Conventional 3D printers have gantries that manoeuvre either the printheads or the printed object in three orthogonal directions to orient the printer’s nozzle to the next position to deposit material. However, the fastest 3D printers use light to induce the polymerization of an entire layer of a liquid starting material at a time, thereby allowing solid objects to be drawn out from the liquid with rates of 500 millimetres per hour2. If the light flux and polymerization kinetics are tuned properly, the printed object is monolithic — it has none of the artefacts that could be produced by the layer-by-layer printing process. VAM removes the need to draw an object out from the starting material, simplifying the mechanics of the process and allowing even faster fabrication. It also enables the production of higher-quality parts than is possible with other methods, and it removes the need to print support structures for the object that must then be removed after printing.

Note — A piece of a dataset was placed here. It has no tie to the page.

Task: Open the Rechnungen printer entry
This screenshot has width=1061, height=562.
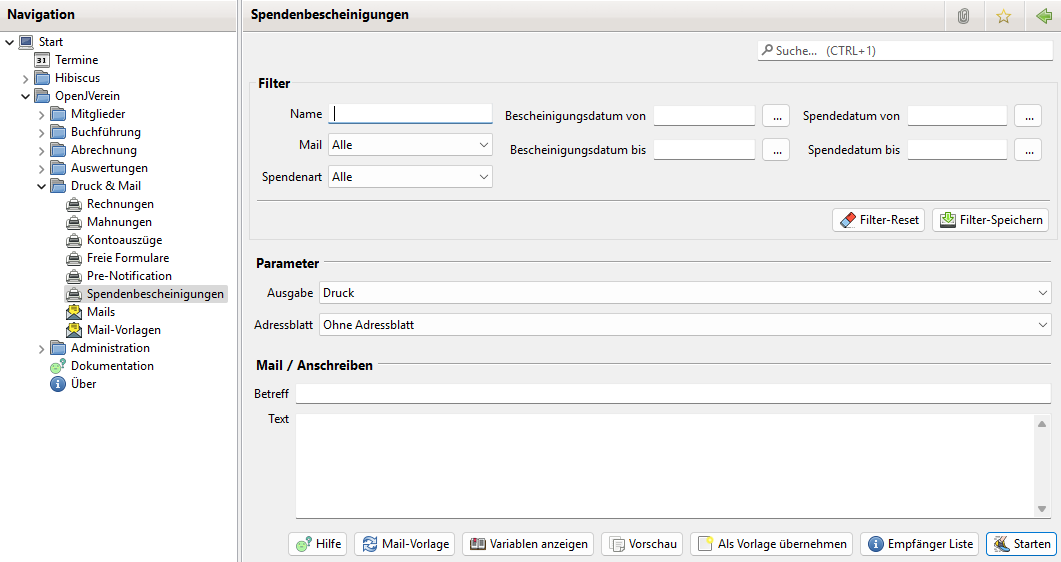Action: click(x=119, y=204)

Previous variants of VAM included two-photon photopolymerization (TPP)3,4 and computed axial lithography (CAL)5,6. In TPP, femtosecond laser pulses (1 femtosecond is 10–15 seconds) are used to polymerize nanoscale building blocks, which can be layered to fabricate microstructures. TPP is slow, with a printing rate of just 1–20 cubic millimetres per hour, and is typically used to make millimetre-scale objects, but it can print features at a resolution of 100 nanometres.

By contrast, CAL moved the abilities of VAM in the other direction by allowing high-speed solidification of centimetre-scale objects. In CAL, images are projected at different angles around a rotating volume of a liquid precursor, using algorithms to control the cumulative light exposure at different voxels (3D pixels). This is done in concert with a system that uses dissolved oxygen to prevent free-radical species from initiating unwanted polymerization, so only the volumes of interest are solidified. CAL can achieve feature sizes of 100 micrometres and fabricate centimetre-scale parts in just seconds, but it requires computer optimization using a feedback system, which adds to the cost of the equipment and the total printing time.

Regehly and colleagues report new chemistry for initiating polymerization in VAM that better controls the volume of liquid in which initiation and polymerization occur. Their technique increases the resolution to up to ten times that of previously reported macroscopic VAM techniques, without sacrificing the printing rate.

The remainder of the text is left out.